Le ministère de l’Économie nationale, par le biais du Fonds de régulation économique (FOREC), et la Société rizicole de Bumba (SRB) ont signé, jeudi 18 juin à Kinshasa, un protocole d’accord visant le développement intensif de la filière rizicole dans la province de la Mongala.
Selon les parties signataires, cette initiative s’inscrit dans la droite ligne des efforts du Gouvernement pour promouvoir la production locale, renforcer la sécurité alimentaire en RDC, soutenir les petits agriculteurs et stimuler l’économie rurale.

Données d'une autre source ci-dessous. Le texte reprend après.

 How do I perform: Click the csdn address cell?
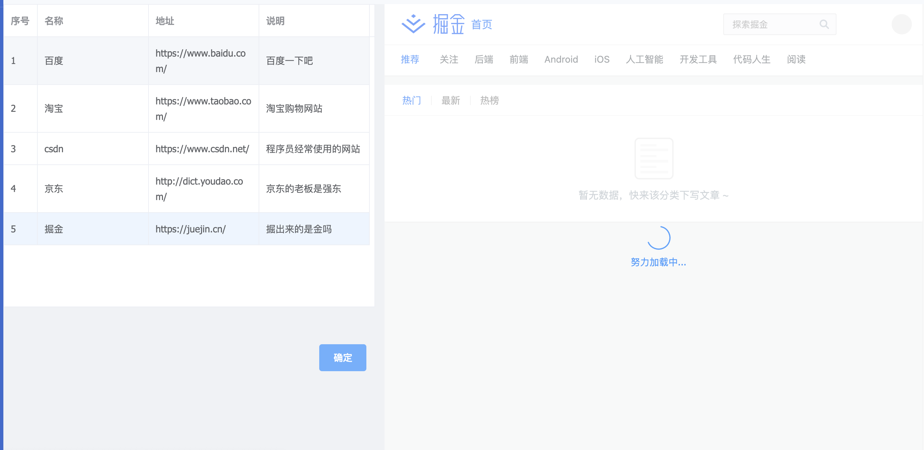click(202, 149)
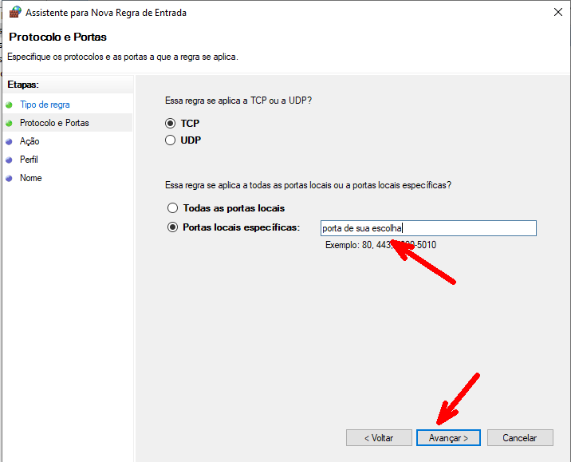Select the Perfil step

(29, 160)
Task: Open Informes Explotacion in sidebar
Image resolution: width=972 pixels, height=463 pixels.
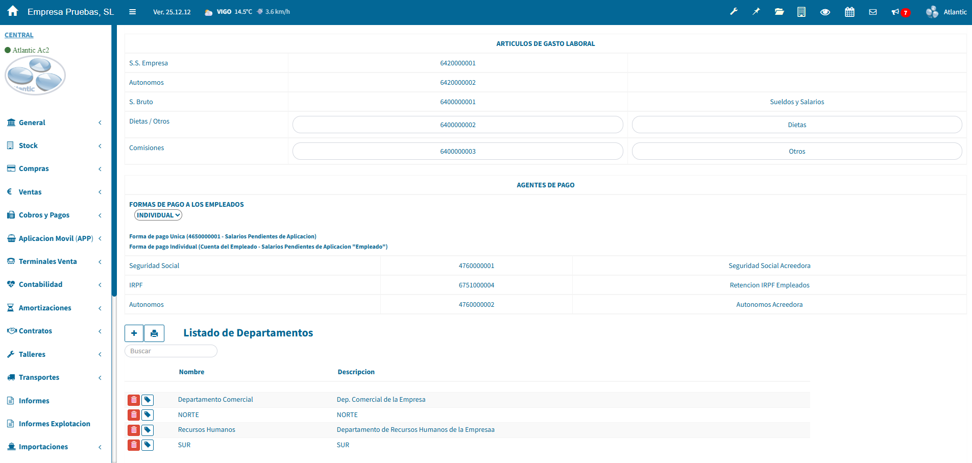Action: [54, 424]
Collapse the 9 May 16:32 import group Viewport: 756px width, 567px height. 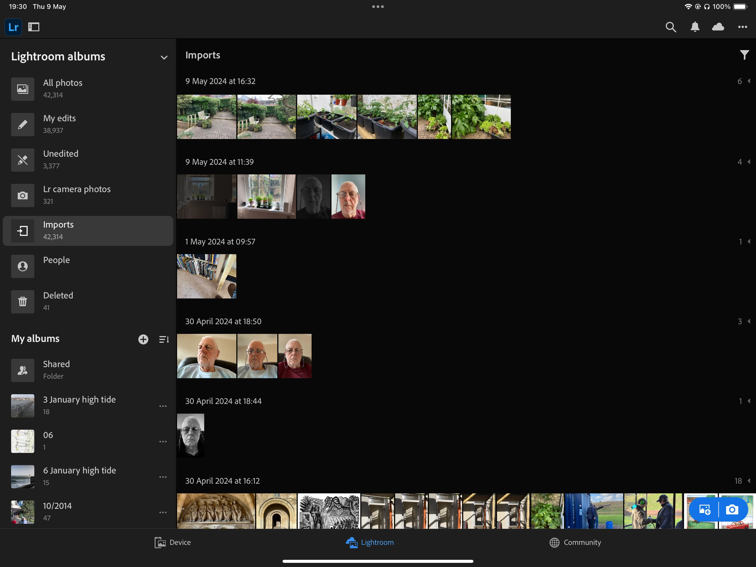[748, 81]
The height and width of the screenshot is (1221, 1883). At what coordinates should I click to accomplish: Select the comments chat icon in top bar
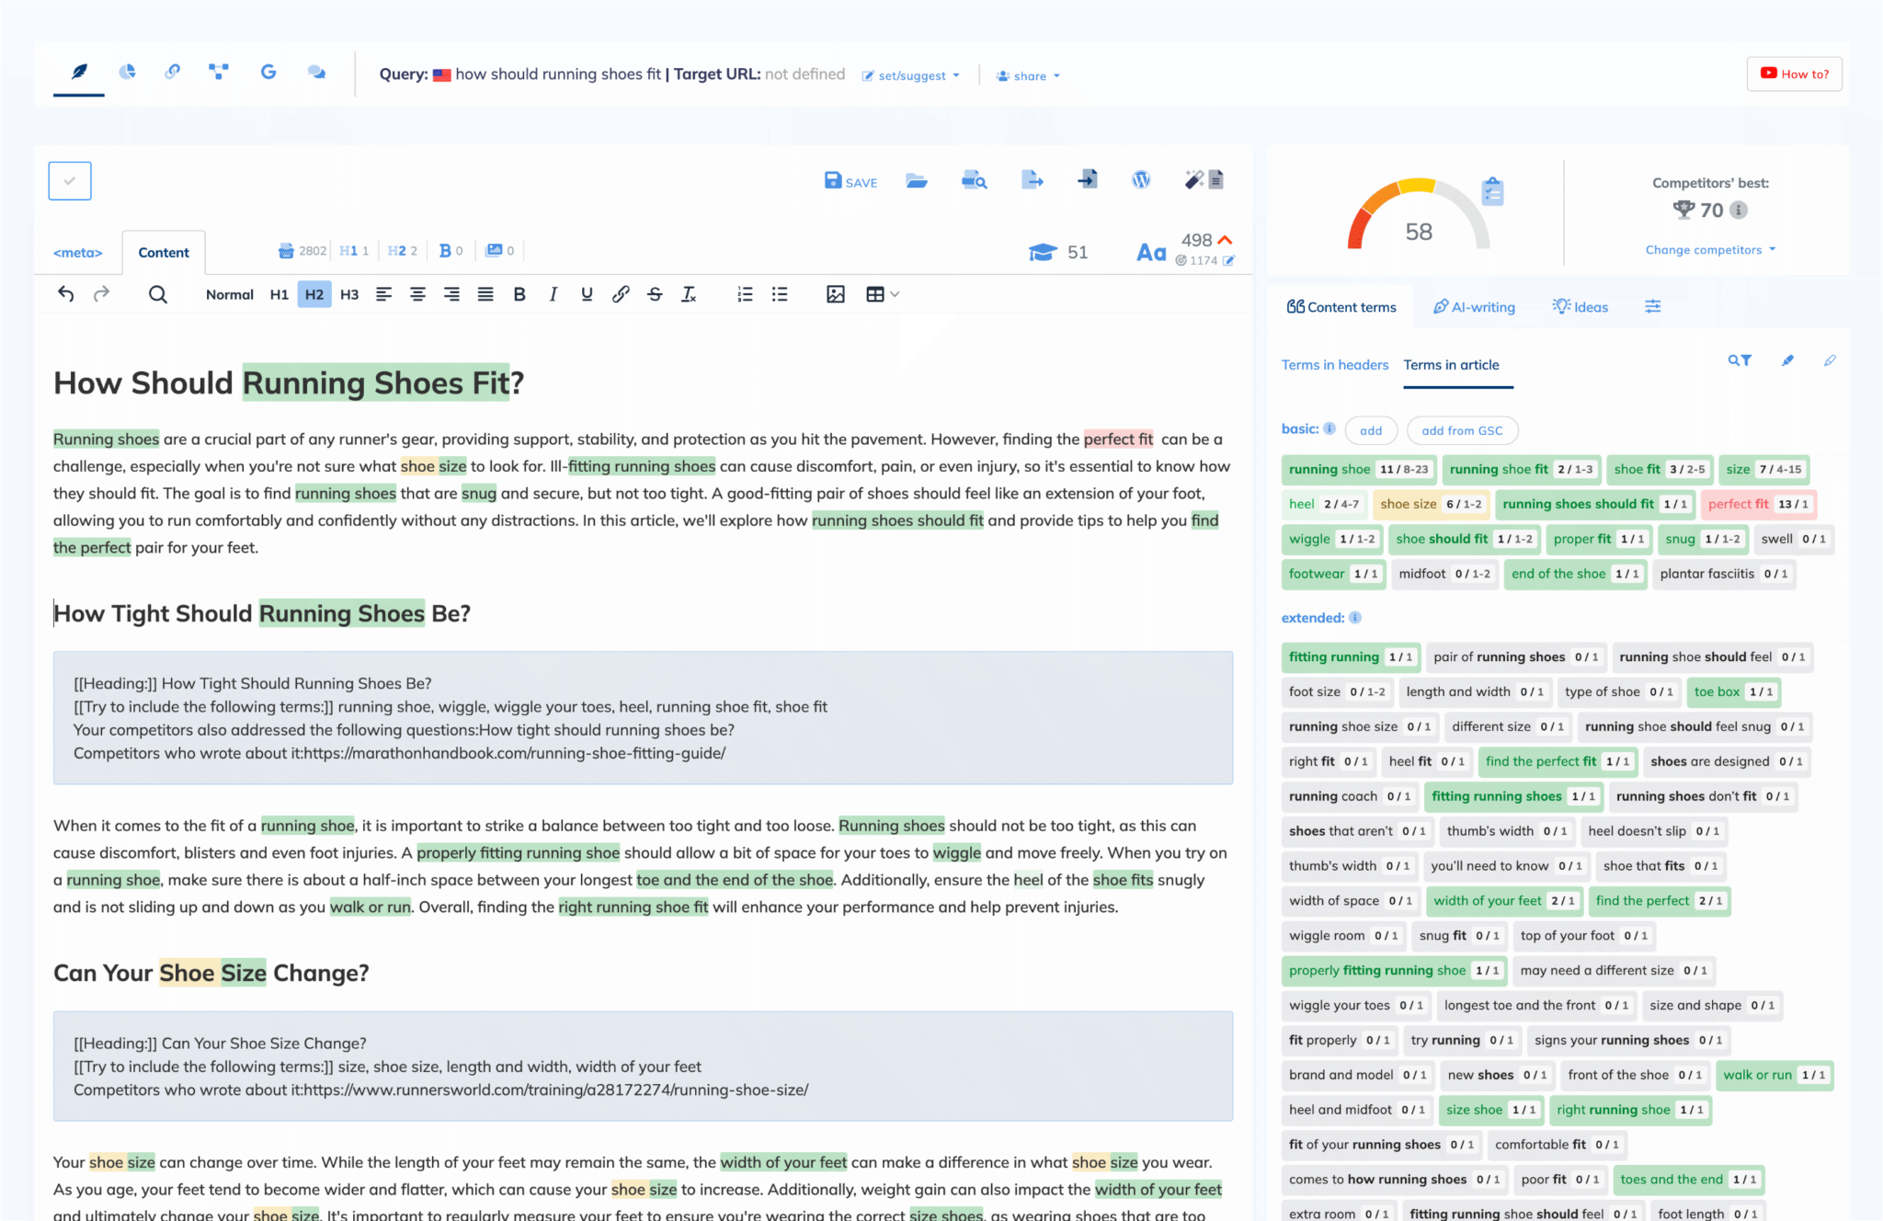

Stabiliser les prix du panier de la ménagère
Pour le ministère de l’Économie, ce partenariat constitue un levier majeur pour assurer une meilleure régulation du marché des produits de première nécessité sur le plan national. Placide Lengelo, directeur de cabinet adjoint du ministre de l’Économie nationale, en définit ainsi les contours :
« Le Fonds de régulation économique constitue l’instrument par lequel l’État corrige le déséquilibre des marchés stratégiques sans se substituer aux opérateurs. Sa vocation première demeure la sécurisation des approvisionnements et la stabilité des prix sur les denrées qui pèsent le plus lourd dans le panier des ménages congolais : le riz, le maïs, le manioc, le soja et l’huile de palme. »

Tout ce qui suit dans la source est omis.